Structured vs. Unstructured Data
Traditionally, data science is performed on what’s known as “structured” data. Structured data has a standardized format, typically tabular (tables with rows and columns). Tables store simple data formats (strings, integers, floats, booleans, etc.) and are easy to aggregate and manipulate. In the age of Excel, this organized structure (also called a relational database) is intuitive to us. However, it has significant limitations, particularly when it comes to unstructured data.
At the risk of sounding glib, unstructured data is everything structured data isn’t. Think of images, videos, audio, text files. How could these data types be stored in a standardized format? For a while, the best answer was blob storage. Blobs are essentially links within relational databases that point to a file. You can attach metadata to blobs, storing information about the file source or date of creation, for example. While this technically stores our unstructured data, it’s not very helpful for understanding the content of a file. This is where vectors come into play.
Why represent data as a vector?
In school, we’re taught that a vector is an array of numbers that can be used to represent points in space. When connected, these points form a line with both direction and magnitude. But what does this mean practically? In computer science, a vector can be understood as a one-dimensional array that unstructured data can be mapped on to. Embedding models convert the features of the data into embeddings, which are represented as float values in our vector. If you look at the embeddings in a vector, it seems that no useful information is being stored. It’s just an array of floats.
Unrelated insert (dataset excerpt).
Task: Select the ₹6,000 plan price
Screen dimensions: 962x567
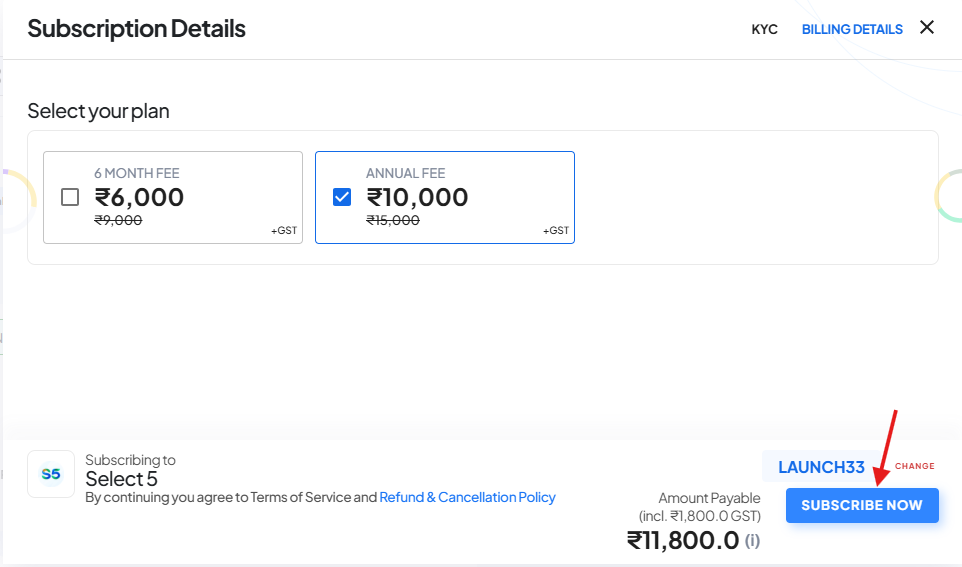Action: click(x=139, y=197)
However, vectors are actually a uniquely rich data type, because they can preserve the context of your data. How?
Static and Contextual Embeddings
Embeddings are numerical representations of your data. An embedding model converts your unstructured data into these embeddings. The mechanics of embedding models are beyond the scope of this article, but there are two types of embedding models that are important to understand. The first is static embeddings.
Static embedding models (Word2Vec, GloVe) use different techniques to assign a vector of weights to each word. Neural network-based models like Word2Vec rely on backpropagation, while matrix factorization-based models like GloVe minimize a cost function related to word co-occurrence. This process ensures that the vectors of similar words (for example “good” and “great”) are closer than the vectors of unrelated words (for example “treadmill” and “candle”). While static embeddings were a major breakthrough, they struggle with polysemantic words and phrases (terms with multiple potential meanings). The classic example is the word “apple.” “Apple” can refer to a type of fruit or to the major software company. In static embedding models, both meanings are contained in the same vector, meaning it is difficult to distinguish which you’re referring to in a given sentence. This is where contextual embeddings come into play.
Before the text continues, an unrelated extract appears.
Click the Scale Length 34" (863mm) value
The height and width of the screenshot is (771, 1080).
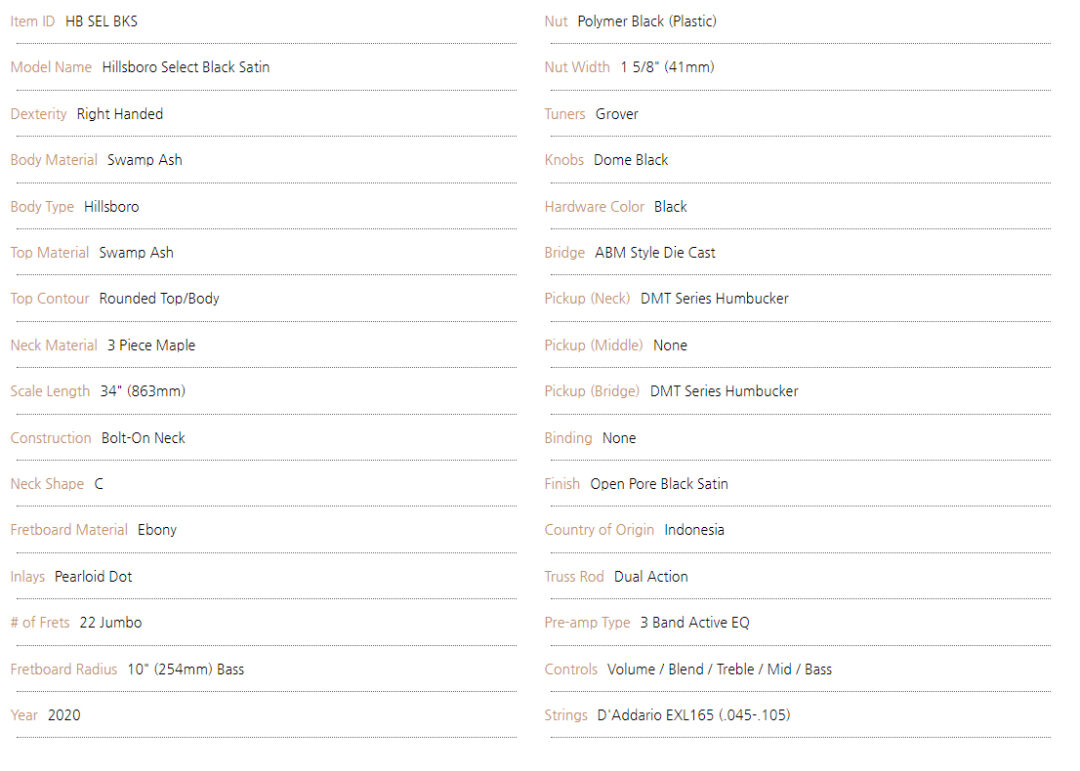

Contextual embedding models (BERT, ELMo) don’t store one fixed vector for each word. Instead, they use attention mechanisms to spontaneously generate new, context-rich vectors by weighting the influence of the surrounding words or phrases. This allows for the same word to be interpreted in different ways. Let’s return to the “apple” example. In a normal conversation, people understand whether you’re referring to a fruit or a software company based on the context of what you’re saying. Are you talking about orchards and pies or laptops and iPhones? Contextual embeddings work the same way. In this case, “apple” the fruit and “Apple” the software company would be mapped onto very different vectors, despite on the surface being the same word.
Information Retrieval
Now that we have a foundational understanding of embeddings and their ability to capture context, let’s return to our discussion of vectors. Storing embeddings in a vector allows us to perform mathematical processes on the data, such as distance calculations to determine how closely related two vectors are and nearest neighbors search to identify similar vectors. These are the principles behind semantic similarity search, a key information retrieval process.
For example, suppose I have a knowledge base of documents on a variety of subjects, and I want to examine documents that discuss lakes and streams. A traditional keyword search could get us part of the way there, we could ask for all documents containing the word “stream.” However, this would exclude documents containing synonyms for streams, such as creeks, brooks, etc. It could also return documents on television streaming services, which are irrelevant to our search. This is where vectors (and vector databases) come in handy. I can embed my knowledge base into a collection of vectors and store them in a vector database. Then, I can embed my query (“lakes and streams”). This vector of embeddings is then compared to the vectors in my database, and the most similar k documents are returned. So, vectors not only allow us to incorporate context, but they also provide an efficient means of storing and searching information.
Embedding models and vector databases offer a world of possibilities for handling unstructured data. Whether you’re building smarter search engines, chatbots, or recommendation systems, understanding how vectors preserve context is key. If you’re interested in diving deeper, I recommend experimenting with libraries like FAISS or Hugging Face’s embedding models to see these concepts in action.